Road classification has to be done on a citywide basis, as that the whole city road network is assessed for its function. The rudimentary attempt by the council is a start, but leaves many questions. For Haddrick’s Mill we suggest that the motor through-traffic should be prevented. Given its sitting within the urban fabric, Haddrick’s Mill is a node where through traffic can and should be adequately managed (and motor traffic ultimately reduced as mode shift takes place).

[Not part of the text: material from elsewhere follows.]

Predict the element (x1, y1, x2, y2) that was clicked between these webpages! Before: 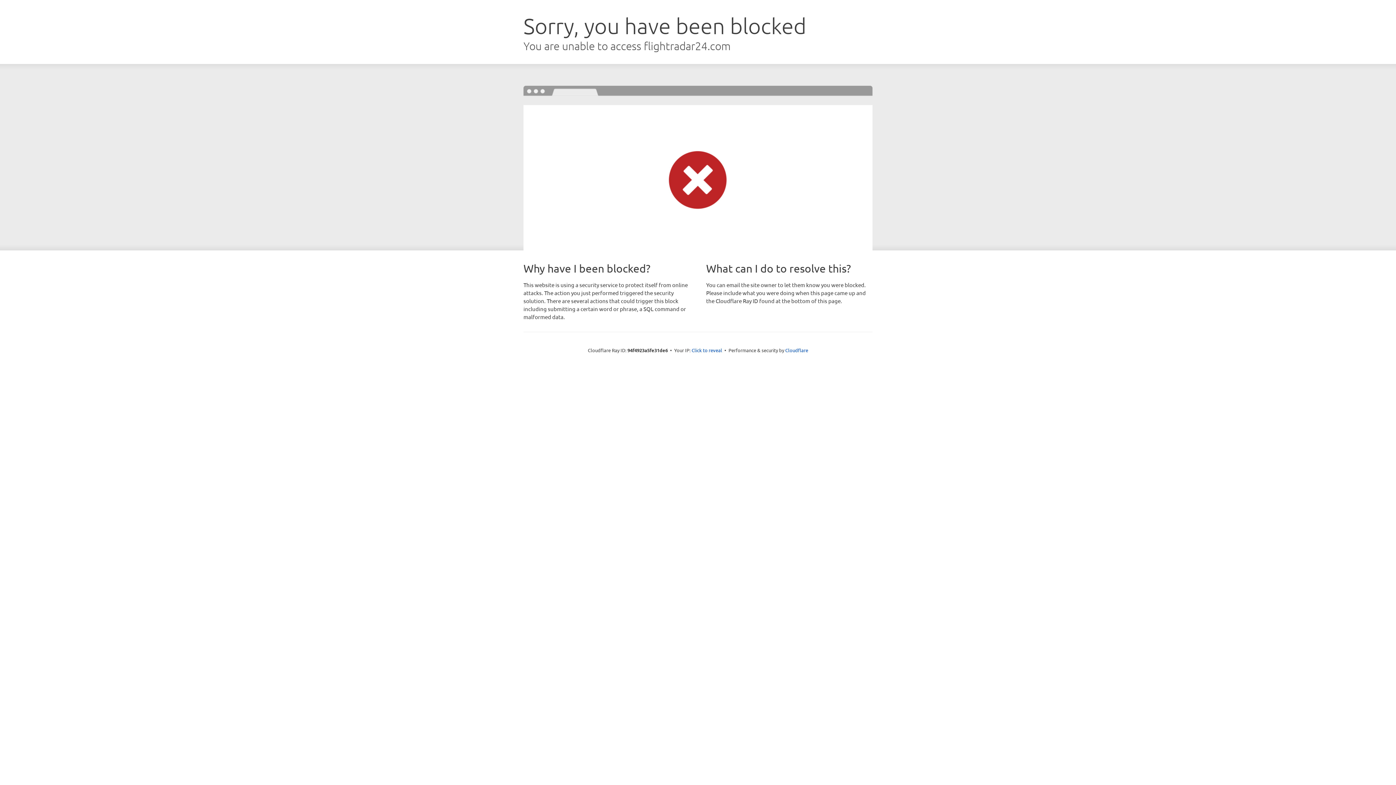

Taking this one step further into the future, the bridge over the Ouseburn that forms the connector between double roundabouts, could be closed to motor vehicles (with exceptions for emergency services and buses, ie essential traffic). Doing this would sensibly ‘zone’ the Mid-Ouseburn (Gosforth, Longbenton) area: it would create roads which have a much clearer distribution function and traffic would be de-congested from the surrounding roads. This would also create a much better environment for the various residential neighbourhoods surrounding Haddrick’s Mill and would make an excellent start for the communities adjacent to the Northern Access Corridor.
That would be a push. We would ask council to couple this with a pull. Better infrastructure to travel quicker by sustainable modes – walking, cycling and public transport – would give people alternatives to the car and enable people to to make local journeys by foot, cycle or public transport.
We must not forget, Haddrick’s Mill is a route to numerous schools. And the safety and comfort of our children should be on our mind when re-designing our roads system.
This is just one area in Newcastle where through traffic could be managed differently to create a more liveable city overall. We hope to inspire an alternative way of thinking of transport planning and engineering within the council.